N° 992 | Le 4 novembre 2010 | Jacques Trémintin | Critiques de livres (accès libre)
La honte est un sentiment poison, un abcès de l’âme qui, pourtant, n’a rien d’irrémédiable. C’est ce que nous explique Boris Cyrulnik qui nous propose ici un brillant essai, écrit de main de maître, dans son style inimitable qui fait virevolter les concepts et les illustrations concrètes.
Que nous dit-il ? Que ce ressenti a directement à voir avec nos rapports à autrui. Il prend sa source dans l’empathie, cette capacité à se représenter soi, parmi les autres. Si cette compétence nous fragilise dans nos relations, c’est aussi elle qui est au cœur de l’intersubjectivité, garantissant qu’elle ne soit pas faite que de violence et d’agression. Ne jamais avoir honte, c’est ne pas attacher la moindre importance à l’opinion que les autres peuvent avoir sur nous. Toutes les graduations sont possibles entre ceux qui sont hypersensibles et ceux qui sont insensibles au regard des autres. Cela va de celui qui s’aligne systématiquement sur ce que pense et fait son entourage, jusqu’au pervers qui ne sait même pas que l’on peut se poser la question du monde de l’autre. Le honteux pense tellement à ce que l’autre pense de lui, qu’il ne veut pas prendre le risque de s’exposer à son jugement. Si on partage volontiers son plaisir et que l’on n’hésite pas à exprimer sa colère, on cache, le plus souvent, sa honte. On préfère mentir ou se réfugier dans le déni. Parce que l’on ne veut pas gêner ceux que l’on aime, parce qu’on craint d’être méprisé par eux, parce qu’on veut préserver l’image positive qu’ils ont de nous, parce qu’on veut conserver l’estime qu’ils nous portent.

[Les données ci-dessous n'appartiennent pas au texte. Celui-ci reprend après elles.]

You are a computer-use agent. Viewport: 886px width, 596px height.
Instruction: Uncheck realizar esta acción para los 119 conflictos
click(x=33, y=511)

La source de la honte n’est pas toujours un fait ou un acte objectif. On la ressent non du fait d’un échec, mais d’un sentiment d’échec. C’est la signification et non la caractéristique elle-même qui déclenche cette honte, conséquence de ce jeu de miroir émotionnel où chacun s’accouple avec l’image que l’autre a de lui. Souffrir de cette déchirure relationnelle passe nécessairement par le tissage préalable d’un lien. On ne ressent pas de honte à l’égard de quelqu’un qui nous est totalement et réciproquement indifférent, que nous méprisons ou que nous ignorons. C’est justement ce regard des personnes signifiantes qui nous entourent qui possède le pouvoir de nous renvoyer une image valorisée ou dévalorisée de nous-mêmes. Si l’on souffre, c’est avant tout de l’idée que l’on se fait de soi, sous le regard de l’autre. Le facteur de résilience le plus efficace est donc constitué par le tissage d’un lien affectif stable. La honte peut durer deux heures ou vingt ans. Son destin dépendra toujours du soutien affectif d’un entourage qui peut soulager ou aggraver le trauma vécu et ressenti.